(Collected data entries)

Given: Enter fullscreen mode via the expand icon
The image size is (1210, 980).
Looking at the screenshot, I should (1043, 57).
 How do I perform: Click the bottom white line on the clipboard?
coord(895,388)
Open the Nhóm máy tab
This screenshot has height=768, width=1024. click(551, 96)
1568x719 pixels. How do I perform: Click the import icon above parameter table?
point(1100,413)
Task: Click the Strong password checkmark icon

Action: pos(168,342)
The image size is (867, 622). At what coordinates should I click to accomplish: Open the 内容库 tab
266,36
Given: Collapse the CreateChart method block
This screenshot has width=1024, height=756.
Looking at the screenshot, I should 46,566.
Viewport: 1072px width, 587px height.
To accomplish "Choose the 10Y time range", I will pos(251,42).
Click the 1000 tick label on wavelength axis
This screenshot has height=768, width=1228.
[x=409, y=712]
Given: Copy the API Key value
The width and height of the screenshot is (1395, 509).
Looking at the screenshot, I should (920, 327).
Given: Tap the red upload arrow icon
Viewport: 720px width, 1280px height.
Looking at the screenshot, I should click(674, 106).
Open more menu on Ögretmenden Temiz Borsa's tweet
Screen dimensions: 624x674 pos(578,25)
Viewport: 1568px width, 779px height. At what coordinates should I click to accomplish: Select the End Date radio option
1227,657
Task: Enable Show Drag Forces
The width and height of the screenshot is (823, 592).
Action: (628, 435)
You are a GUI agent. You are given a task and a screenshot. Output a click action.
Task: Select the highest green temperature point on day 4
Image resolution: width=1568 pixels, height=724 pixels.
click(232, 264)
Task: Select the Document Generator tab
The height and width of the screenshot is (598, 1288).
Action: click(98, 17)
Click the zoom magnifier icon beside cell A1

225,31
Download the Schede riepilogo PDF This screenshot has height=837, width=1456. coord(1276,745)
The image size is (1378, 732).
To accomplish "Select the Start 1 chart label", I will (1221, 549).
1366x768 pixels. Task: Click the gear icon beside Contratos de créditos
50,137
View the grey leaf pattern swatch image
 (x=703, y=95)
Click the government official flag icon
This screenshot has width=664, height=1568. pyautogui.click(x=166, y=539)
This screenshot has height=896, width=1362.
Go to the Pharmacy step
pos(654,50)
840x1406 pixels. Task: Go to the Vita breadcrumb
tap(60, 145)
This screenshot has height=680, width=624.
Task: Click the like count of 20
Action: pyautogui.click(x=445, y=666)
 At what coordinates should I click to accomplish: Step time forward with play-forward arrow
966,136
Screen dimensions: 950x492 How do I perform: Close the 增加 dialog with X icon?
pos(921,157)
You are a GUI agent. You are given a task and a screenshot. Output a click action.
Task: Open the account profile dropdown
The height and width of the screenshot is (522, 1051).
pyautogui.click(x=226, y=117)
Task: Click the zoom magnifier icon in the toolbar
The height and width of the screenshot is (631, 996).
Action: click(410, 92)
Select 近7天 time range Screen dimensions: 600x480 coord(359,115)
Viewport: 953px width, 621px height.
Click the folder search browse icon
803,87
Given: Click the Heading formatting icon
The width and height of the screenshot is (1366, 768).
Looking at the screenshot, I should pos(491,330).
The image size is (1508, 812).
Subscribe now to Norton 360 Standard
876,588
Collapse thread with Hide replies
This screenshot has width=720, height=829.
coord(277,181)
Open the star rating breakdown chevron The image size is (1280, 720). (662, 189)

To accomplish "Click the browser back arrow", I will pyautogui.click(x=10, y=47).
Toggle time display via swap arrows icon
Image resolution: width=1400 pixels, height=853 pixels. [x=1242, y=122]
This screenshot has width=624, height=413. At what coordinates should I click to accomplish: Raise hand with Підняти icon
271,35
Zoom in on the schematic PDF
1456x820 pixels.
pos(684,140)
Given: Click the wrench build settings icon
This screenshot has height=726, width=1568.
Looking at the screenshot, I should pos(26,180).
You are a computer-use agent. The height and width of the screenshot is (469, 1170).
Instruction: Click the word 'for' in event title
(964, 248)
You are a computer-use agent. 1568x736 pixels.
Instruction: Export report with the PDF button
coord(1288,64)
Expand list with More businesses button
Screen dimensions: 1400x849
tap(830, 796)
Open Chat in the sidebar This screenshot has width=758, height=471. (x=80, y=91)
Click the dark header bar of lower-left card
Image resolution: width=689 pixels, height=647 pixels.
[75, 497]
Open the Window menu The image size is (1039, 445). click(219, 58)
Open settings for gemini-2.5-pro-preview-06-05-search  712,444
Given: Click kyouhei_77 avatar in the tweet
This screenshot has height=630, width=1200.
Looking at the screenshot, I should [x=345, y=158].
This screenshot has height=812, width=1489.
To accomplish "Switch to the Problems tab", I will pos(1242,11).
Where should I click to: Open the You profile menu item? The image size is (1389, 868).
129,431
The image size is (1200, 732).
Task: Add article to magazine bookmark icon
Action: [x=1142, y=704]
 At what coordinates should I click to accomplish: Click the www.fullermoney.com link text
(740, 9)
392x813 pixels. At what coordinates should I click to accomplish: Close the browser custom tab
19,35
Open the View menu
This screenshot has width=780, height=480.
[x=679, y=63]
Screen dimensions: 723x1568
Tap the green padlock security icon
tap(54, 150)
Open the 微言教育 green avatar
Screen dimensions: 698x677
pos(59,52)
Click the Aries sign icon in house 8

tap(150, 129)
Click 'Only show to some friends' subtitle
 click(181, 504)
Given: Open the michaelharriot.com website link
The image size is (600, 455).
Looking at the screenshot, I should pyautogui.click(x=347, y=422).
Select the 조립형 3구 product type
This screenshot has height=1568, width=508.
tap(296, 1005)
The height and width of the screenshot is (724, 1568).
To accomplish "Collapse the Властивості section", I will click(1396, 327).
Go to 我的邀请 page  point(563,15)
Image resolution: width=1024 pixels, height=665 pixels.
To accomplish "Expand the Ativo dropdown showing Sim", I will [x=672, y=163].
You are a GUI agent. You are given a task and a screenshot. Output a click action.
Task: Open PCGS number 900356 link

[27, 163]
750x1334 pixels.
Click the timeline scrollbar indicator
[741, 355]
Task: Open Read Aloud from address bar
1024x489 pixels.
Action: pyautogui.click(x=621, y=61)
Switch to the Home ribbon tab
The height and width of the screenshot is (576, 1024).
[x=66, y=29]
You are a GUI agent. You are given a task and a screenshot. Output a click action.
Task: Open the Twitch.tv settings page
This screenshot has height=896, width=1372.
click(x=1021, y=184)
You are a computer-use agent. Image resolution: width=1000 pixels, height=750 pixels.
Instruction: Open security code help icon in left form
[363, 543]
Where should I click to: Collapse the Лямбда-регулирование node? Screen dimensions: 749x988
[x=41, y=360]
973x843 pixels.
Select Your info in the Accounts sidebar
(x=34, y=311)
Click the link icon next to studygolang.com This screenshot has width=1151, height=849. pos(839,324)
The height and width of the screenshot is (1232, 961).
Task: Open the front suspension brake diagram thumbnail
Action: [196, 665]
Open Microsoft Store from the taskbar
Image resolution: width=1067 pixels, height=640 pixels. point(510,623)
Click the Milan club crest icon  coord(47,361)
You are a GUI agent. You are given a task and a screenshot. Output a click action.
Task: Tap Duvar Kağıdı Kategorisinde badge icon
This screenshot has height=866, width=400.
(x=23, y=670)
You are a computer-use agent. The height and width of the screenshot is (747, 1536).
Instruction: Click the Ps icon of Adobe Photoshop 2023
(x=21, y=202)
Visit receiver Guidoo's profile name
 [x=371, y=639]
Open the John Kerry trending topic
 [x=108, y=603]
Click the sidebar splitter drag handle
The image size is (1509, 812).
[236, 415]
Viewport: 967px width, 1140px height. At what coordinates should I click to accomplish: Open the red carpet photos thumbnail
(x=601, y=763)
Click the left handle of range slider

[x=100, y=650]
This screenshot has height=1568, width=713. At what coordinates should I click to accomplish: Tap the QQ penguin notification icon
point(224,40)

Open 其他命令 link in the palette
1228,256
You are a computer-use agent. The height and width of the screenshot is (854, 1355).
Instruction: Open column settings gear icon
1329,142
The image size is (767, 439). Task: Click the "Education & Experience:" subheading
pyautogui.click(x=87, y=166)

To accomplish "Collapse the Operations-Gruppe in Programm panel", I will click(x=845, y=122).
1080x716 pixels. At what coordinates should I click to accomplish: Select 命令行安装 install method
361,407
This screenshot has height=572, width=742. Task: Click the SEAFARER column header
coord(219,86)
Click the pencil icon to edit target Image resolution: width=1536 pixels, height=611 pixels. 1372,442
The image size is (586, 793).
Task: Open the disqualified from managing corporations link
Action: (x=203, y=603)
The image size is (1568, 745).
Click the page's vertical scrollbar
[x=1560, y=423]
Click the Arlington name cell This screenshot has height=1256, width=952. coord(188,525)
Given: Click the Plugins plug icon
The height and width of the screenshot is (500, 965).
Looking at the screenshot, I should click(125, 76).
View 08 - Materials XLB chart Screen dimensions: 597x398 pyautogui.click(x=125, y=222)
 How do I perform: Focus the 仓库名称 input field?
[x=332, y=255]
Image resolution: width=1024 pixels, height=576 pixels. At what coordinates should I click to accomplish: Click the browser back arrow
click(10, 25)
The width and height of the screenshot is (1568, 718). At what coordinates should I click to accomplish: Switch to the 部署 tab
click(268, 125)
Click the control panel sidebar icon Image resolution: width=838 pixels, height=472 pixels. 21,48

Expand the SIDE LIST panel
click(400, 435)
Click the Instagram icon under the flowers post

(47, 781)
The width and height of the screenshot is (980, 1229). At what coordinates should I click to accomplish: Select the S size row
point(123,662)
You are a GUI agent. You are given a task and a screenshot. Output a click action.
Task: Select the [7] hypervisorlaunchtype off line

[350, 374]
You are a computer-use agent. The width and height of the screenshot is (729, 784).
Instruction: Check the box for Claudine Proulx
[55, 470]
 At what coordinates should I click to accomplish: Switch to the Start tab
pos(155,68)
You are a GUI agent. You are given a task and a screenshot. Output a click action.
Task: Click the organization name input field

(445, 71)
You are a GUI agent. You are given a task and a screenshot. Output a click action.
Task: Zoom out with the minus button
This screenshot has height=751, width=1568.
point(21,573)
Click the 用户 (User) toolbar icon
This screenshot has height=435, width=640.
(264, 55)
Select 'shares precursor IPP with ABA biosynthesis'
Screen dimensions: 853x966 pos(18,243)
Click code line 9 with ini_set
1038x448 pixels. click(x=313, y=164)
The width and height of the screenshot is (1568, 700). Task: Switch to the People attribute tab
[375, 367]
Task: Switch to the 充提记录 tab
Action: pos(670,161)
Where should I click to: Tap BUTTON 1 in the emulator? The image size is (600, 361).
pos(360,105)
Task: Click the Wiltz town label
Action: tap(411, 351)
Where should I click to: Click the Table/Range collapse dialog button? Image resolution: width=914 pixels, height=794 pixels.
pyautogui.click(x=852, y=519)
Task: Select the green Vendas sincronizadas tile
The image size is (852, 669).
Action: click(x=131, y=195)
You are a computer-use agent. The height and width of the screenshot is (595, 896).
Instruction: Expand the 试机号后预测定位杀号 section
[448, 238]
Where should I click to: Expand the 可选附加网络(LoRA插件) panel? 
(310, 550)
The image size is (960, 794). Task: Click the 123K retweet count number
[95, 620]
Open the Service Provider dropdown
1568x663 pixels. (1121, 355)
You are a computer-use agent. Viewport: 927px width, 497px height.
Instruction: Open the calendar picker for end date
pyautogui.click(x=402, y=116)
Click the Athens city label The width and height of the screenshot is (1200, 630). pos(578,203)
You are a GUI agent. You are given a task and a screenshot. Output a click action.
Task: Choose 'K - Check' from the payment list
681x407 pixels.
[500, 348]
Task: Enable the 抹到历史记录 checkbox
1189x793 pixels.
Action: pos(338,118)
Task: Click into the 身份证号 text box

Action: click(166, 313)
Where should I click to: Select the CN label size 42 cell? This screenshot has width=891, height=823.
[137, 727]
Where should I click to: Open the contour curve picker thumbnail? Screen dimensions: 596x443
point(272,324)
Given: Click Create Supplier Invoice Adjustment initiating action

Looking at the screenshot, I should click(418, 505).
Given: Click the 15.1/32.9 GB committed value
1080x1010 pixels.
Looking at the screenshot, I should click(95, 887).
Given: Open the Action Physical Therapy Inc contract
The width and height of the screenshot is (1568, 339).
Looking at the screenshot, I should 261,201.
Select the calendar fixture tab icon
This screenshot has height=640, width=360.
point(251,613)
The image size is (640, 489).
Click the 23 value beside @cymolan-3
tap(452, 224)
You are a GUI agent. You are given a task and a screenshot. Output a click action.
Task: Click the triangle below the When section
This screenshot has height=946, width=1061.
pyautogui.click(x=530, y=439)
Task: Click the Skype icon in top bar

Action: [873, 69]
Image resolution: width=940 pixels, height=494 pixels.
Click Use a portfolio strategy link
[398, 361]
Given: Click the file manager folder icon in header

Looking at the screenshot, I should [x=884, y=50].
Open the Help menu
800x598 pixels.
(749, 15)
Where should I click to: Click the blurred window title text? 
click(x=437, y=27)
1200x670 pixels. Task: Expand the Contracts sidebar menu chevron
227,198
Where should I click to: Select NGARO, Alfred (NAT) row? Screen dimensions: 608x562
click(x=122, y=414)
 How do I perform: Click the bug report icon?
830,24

→ Directions
Return a copy of each line in the records above that has "Choose" in it.

→ Task result
To accomplish "Choose the 10Y time range", I will pos(251,42).
Task: Choose 'K - Check' from the payment list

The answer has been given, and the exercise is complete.